During mid-waring age(350 B.C), State Wei began to develope a well deciplined army and the size of the kingdom started to grow. In 351 b.c, the King of Wei send general Pang Juan to invade the neighbouring Han state, Han then asked for help form Qi state. General Sun Bin who was the grandson of Sun Tzu and the general of QI, he figured that the casualties would too great even if they win the battle against Wei's well traind army, in order to avoid casualties, he launched an invasion against Wei's heartland, and as he predicted, Wei's homeland was defenceless. Pang Juan retreated his troops soon after he heard the news, but Qi army was long gone when they got back.

The king of Wei was angery at Qi state for they have alway interfere with Wei's affair with other states.
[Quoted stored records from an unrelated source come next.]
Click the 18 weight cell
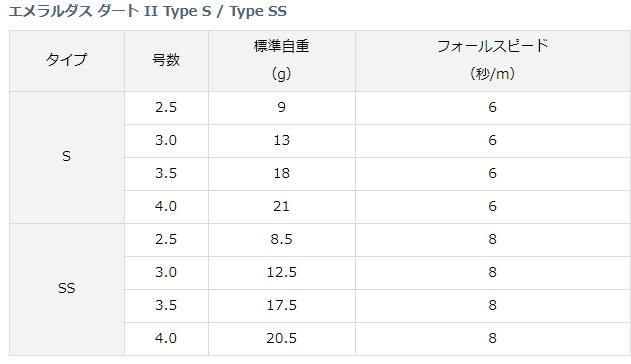click(282, 174)
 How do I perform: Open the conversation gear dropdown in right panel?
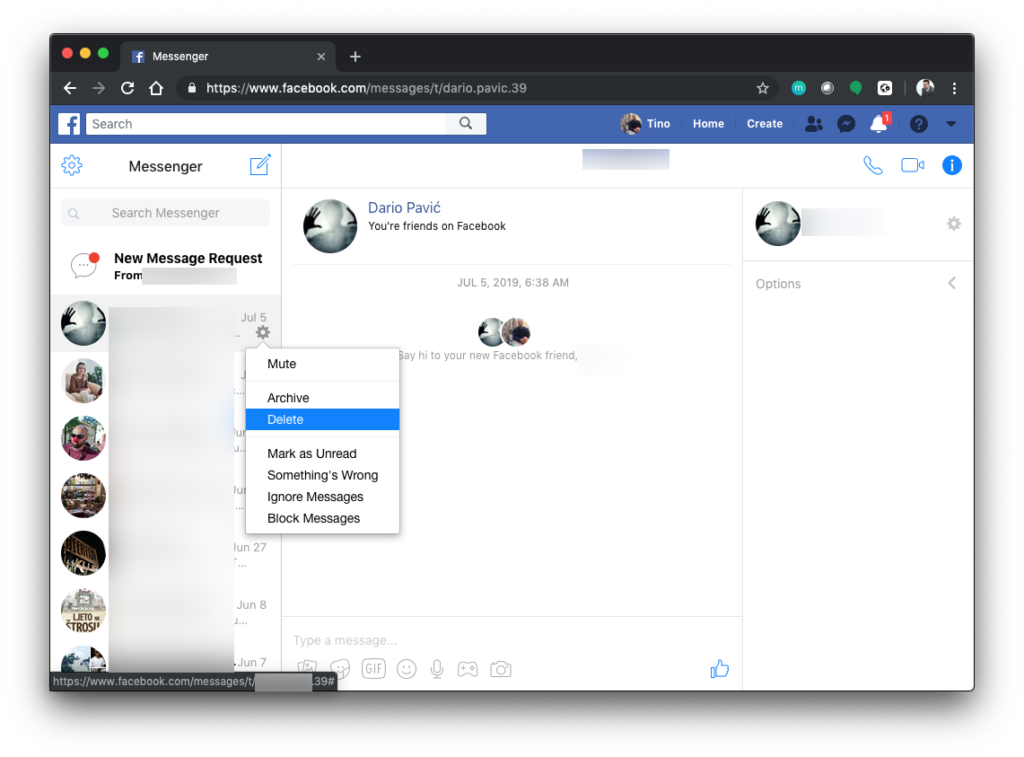coord(953,224)
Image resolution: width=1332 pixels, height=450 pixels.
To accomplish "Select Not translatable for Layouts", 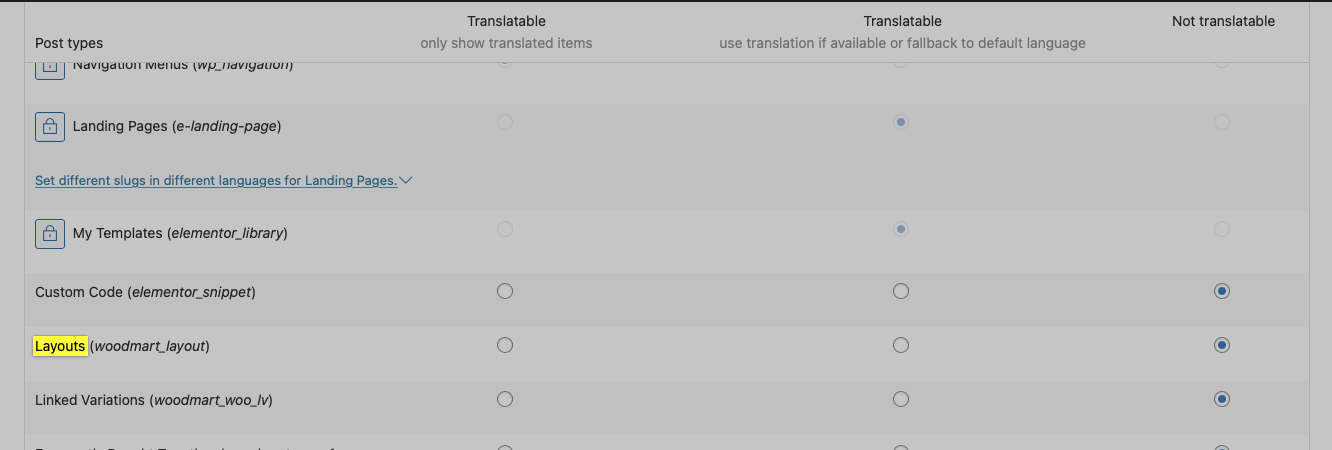I will tap(1221, 345).
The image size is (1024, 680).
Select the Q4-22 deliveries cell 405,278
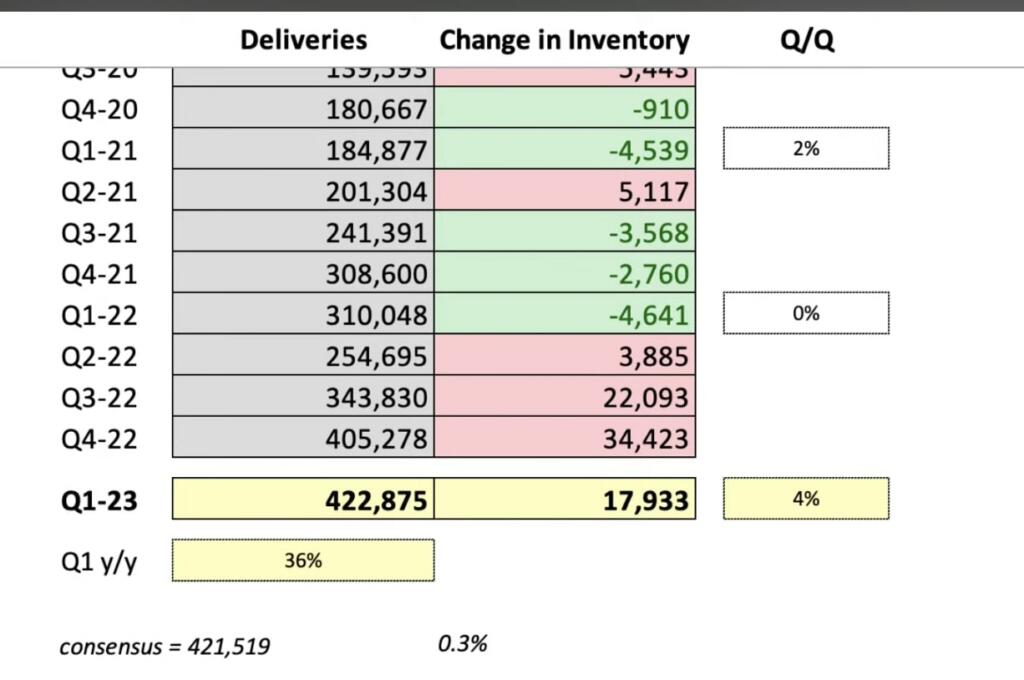[x=304, y=438]
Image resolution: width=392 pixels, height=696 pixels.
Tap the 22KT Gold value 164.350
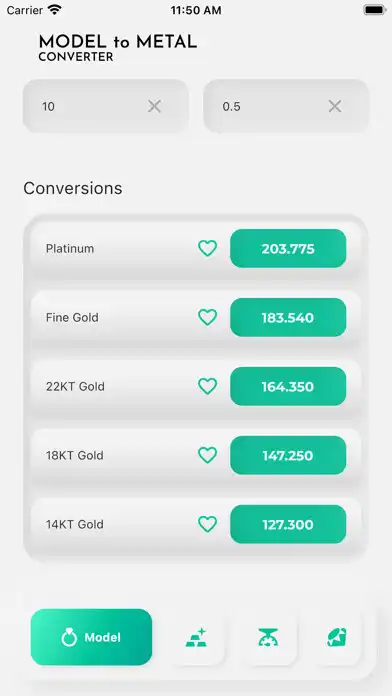(288, 386)
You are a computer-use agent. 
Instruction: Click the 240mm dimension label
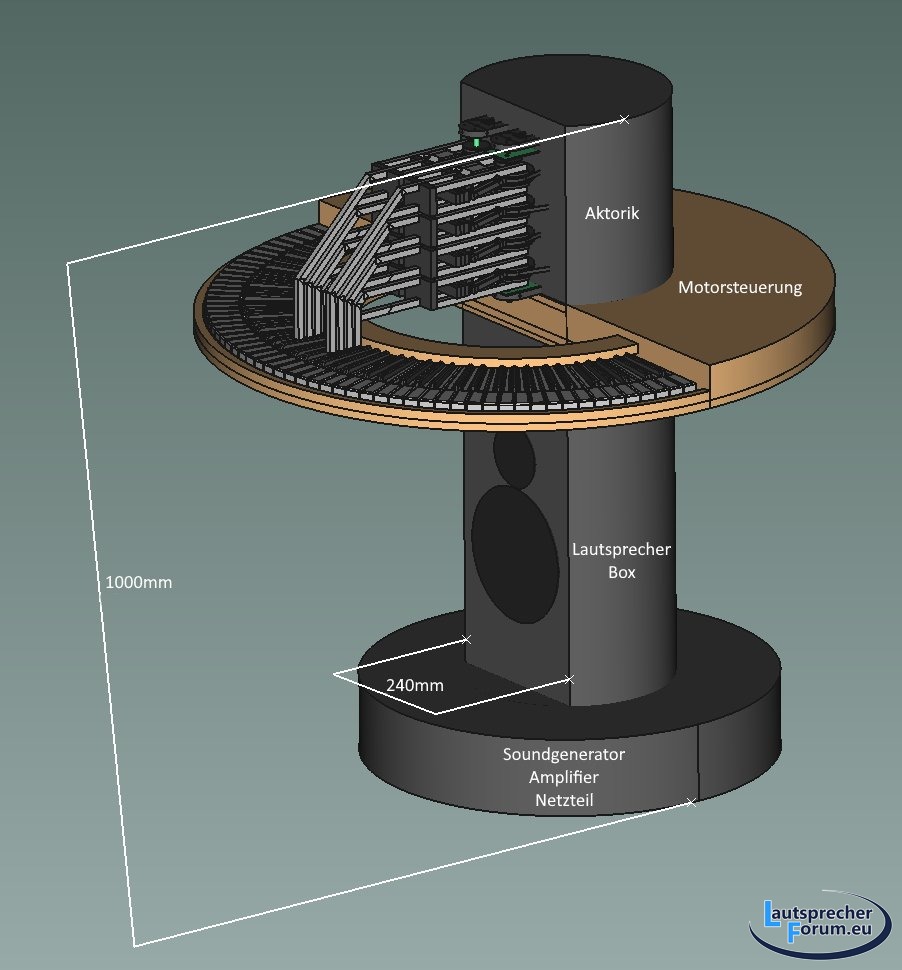tap(414, 685)
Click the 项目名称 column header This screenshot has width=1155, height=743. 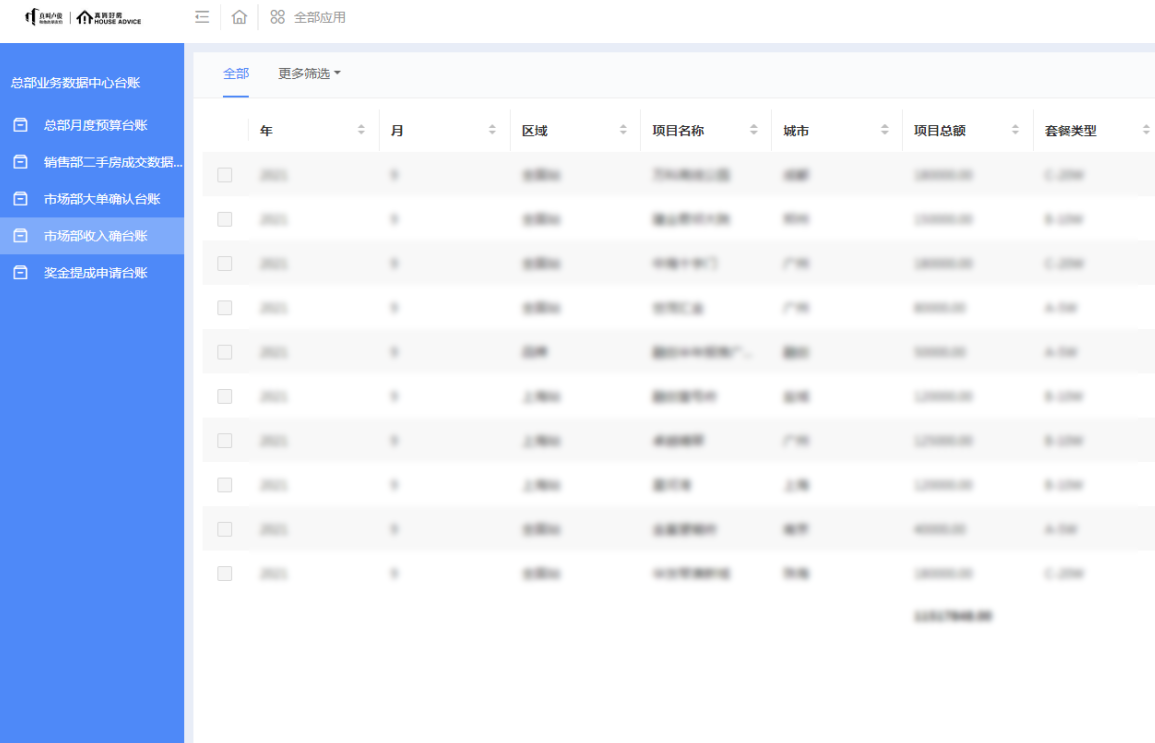(x=678, y=130)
In 338 b.c Wei launched a full scale invasion against Qi.

Sun Bin figured that Qi was too weak for a face to face battle against Wei, so he designed a stretegy called 减灶法, by decreasing Zou( the hole on the ground where soidiers set up fire and cook foods or water,usually being shared by 5 man) to make Pang Juan believe that the Qi army were decreasing in numbers thus seduce Wei army into the trap . Pang Junan did belive that Qi's army were decreasing and retreating( Sun Bin also abandoned equipments such as weapons and flags) he abandoned the large army and led a small force of light calveries try to capture Sun Bin. He ended up in a small place called 马陵( Ma Ling) where the road was exemly muddy, calveries were extremely slow in such environent. They soon arrived to a hindrance formed by woods and stone, and there were writings on it but no one could recognise it in the dark. Driven by his curiorsity Pang Junan ordered his troops to make a torch so he could see the writing. He soon realised that it was a trap when he saw the writing where it says "庞涓死于此树之下"( "here shall be the grave of Pang Juan"), he immediately ordered his troops to retreat, but it was too late, millions of arrows shot by the Qi archors killed Pang Junan and his man in a second.

Qi have regained the respect and leadership amoung the states after the battle, and they conquored large territory of Wei, and Sun Bin became well known for his military talent.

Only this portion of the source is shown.